-------- Data

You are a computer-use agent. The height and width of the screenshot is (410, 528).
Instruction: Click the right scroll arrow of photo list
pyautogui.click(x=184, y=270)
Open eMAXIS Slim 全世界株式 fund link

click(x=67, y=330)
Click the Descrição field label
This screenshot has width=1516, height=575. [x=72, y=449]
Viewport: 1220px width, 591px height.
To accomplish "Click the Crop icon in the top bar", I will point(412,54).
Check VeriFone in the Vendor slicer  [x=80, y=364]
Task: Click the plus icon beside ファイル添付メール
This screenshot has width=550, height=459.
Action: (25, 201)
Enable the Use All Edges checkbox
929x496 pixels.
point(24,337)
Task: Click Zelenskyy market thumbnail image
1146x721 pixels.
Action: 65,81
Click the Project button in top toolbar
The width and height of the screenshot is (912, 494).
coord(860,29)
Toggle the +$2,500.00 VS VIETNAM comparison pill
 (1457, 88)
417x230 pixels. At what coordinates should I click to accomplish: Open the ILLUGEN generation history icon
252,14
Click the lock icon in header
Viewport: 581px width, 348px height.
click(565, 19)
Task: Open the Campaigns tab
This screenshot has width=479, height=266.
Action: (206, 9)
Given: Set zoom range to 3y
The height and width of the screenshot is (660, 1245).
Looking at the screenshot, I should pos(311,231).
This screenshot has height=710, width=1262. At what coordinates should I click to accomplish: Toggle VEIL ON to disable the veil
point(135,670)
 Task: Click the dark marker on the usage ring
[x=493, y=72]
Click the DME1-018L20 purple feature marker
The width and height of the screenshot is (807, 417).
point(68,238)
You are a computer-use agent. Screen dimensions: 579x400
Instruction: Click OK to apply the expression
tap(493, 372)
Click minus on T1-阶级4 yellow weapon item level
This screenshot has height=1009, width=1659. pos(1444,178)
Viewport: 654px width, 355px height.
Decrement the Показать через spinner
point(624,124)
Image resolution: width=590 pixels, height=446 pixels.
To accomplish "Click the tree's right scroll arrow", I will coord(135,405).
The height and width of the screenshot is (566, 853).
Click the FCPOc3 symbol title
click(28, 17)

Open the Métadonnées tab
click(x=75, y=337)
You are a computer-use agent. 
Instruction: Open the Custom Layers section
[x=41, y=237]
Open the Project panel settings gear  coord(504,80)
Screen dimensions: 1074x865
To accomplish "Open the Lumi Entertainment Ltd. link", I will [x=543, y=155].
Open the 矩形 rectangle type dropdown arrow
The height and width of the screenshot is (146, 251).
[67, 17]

----------------

> Exercise description
Return the listing exactly as it was given to you, with every line intact.

> Response for this exercise
You are a computer-use agent. The height and width of the screenshot is (410, 528).
Instruction: Click the right scroll arrow of photo list
pyautogui.click(x=184, y=270)
Open eMAXIS Slim 全世界株式 fund link

click(x=67, y=330)
Click the Descrição field label
This screenshot has width=1516, height=575. [x=72, y=449]
Viewport: 1220px width, 591px height.
To accomplish "Click the Crop icon in the top bar", I will point(412,54).
Check VeriFone in the Vendor slicer  [x=80, y=364]
Task: Click the plus icon beside ファイル添付メール
This screenshot has width=550, height=459.
Action: (25, 201)
Enable the Use All Edges checkbox
929x496 pixels.
point(24,337)
Task: Click Zelenskyy market thumbnail image
1146x721 pixels.
Action: 65,81
Click the Project button in top toolbar
The width and height of the screenshot is (912, 494).
coord(860,29)
Toggle the +$2,500.00 VS VIETNAM comparison pill
 (1457, 88)
417x230 pixels. At what coordinates should I click to accomplish: Open the ILLUGEN generation history icon
252,14
Click the lock icon in header
Viewport: 581px width, 348px height.
click(565, 19)
Task: Open the Campaigns tab
This screenshot has width=479, height=266.
Action: (206, 9)
Given: Set zoom range to 3y
The height and width of the screenshot is (660, 1245).
Looking at the screenshot, I should pos(311,231).
This screenshot has height=710, width=1262. At what coordinates should I click to accomplish: Toggle VEIL ON to disable the veil
point(135,670)
 Task: Click the dark marker on the usage ring
[x=493, y=72]
Click the DME1-018L20 purple feature marker
The width and height of the screenshot is (807, 417).
point(68,238)
You are a computer-use agent. Screen dimensions: 579x400
Instruction: Click OK to apply the expression
tap(493, 372)
Click minus on T1-阶级4 yellow weapon item level
This screenshot has height=1009, width=1659. pos(1444,178)
Viewport: 654px width, 355px height.
Decrement the Показать через spinner
point(624,124)
Image resolution: width=590 pixels, height=446 pixels.
To accomplish "Click the tree's right scroll arrow", I will coord(135,405).
The height and width of the screenshot is (566, 853).
Click the FCPOc3 symbol title
click(28, 17)

Open the Métadonnées tab
click(x=75, y=337)
You are a computer-use agent. 
Instruction: Open the Custom Layers section
[x=41, y=237]
Open the Project panel settings gear  coord(504,80)
Screen dimensions: 1074x865
To accomplish "Open the Lumi Entertainment Ltd. link", I will [x=543, y=155].
Open the 矩形 rectangle type dropdown arrow
The height and width of the screenshot is (146, 251).
[67, 17]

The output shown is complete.